■ Source document:

---------------

Other plays explore the lives of adult athletes. There are preconceived notions, especially by Americans, that professional athletes live lives of leisure and ease outside of competition, but these plays encapsulate the psychological duress that athletes endure in order to be the best by any means necessary. Red Speedo features a professional who has spent his life devoted to the craft of his sport. The stakes are incredibly high for this character at the peak of his career and grappling with the ‘what ifs’ of losing the thing he has spent his life building. This also applies to the quasi-professional careers of collegiate athletes, as demonstrated by Andrew Hinderaker’s Colossal. This play tackles toxic masculinity and homophobia in the world of college football, as well as the sky-high expectations and risks that these athletes shoulder every time they take the field. The playwright problematizes the expectation of men to be “invincible” on and off the field despite physical, emotional or mental pain. The intimacy between the characters is at odds with the aggression, danger and masculine energies tied to the game itself, which
manifests in the contrasting “violent and grand physical gestures” of football onstage and moments of tenderness among teammates and family.

---------------

Entries taken from a collection

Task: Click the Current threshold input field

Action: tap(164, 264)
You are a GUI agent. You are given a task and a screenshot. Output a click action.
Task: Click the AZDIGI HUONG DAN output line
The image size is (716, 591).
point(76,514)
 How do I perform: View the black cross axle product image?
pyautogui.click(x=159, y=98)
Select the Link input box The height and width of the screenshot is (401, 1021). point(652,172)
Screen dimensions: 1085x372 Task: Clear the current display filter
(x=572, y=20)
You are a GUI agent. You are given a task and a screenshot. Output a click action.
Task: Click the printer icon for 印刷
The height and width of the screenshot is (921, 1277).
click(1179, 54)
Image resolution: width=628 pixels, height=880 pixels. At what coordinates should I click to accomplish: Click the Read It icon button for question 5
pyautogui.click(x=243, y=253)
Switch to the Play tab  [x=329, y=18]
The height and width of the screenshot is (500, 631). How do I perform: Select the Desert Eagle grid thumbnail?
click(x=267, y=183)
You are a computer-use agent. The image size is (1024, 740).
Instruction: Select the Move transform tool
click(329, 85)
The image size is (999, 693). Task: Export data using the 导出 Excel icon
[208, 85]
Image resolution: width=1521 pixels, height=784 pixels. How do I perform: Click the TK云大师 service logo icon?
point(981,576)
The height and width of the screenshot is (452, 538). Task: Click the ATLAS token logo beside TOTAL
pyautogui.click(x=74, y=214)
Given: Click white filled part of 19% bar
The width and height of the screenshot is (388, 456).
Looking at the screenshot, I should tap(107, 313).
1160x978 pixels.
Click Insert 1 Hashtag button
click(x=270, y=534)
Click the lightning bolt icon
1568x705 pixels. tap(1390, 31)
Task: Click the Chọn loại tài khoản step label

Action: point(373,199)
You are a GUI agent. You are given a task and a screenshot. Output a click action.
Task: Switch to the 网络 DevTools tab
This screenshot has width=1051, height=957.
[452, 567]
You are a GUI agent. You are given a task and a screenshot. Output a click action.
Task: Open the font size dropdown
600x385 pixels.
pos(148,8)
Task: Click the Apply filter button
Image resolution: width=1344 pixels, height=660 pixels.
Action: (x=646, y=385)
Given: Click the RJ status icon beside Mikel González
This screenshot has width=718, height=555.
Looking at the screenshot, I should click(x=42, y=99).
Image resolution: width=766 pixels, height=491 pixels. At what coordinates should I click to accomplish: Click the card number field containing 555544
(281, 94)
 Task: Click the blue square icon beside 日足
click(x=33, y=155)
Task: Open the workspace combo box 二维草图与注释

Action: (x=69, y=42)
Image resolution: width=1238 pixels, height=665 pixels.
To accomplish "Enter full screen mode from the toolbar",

---------------

■ Work item:
Continue the passage about plays depicting the lives of athletes, starting right after its final sentence.

■ Response to the task:
Pictured: (Left to Right) Heather Chrisler, Ryan Hallahan, Christopher Sheard and Kayla Carter in The Last Match.

Though most of these plays are identified by the sport they depict, they are all about so much more than a game. For example, The Great Leap places a Chinese American teen in the heart of Tiananmen square in the summer of 1989, playing an exhibition game with a local university against Beijing right as the student protests against the Communist Party were reaching a fever pitch. Basketball is this boy’s ticket to engage with his mother’s culture firsthand and tells a story of belonging, perseverance and finding one’s place in the world. Yee engages with her experience as an Asian American, thinking about what it would be like “going to a country you’ve never been to, but at the same time, feel a deep connections towards because of what you look like, where your parents are from, and what that experience must be like; going in as the enemy, but also looking like the team you’re playing against.”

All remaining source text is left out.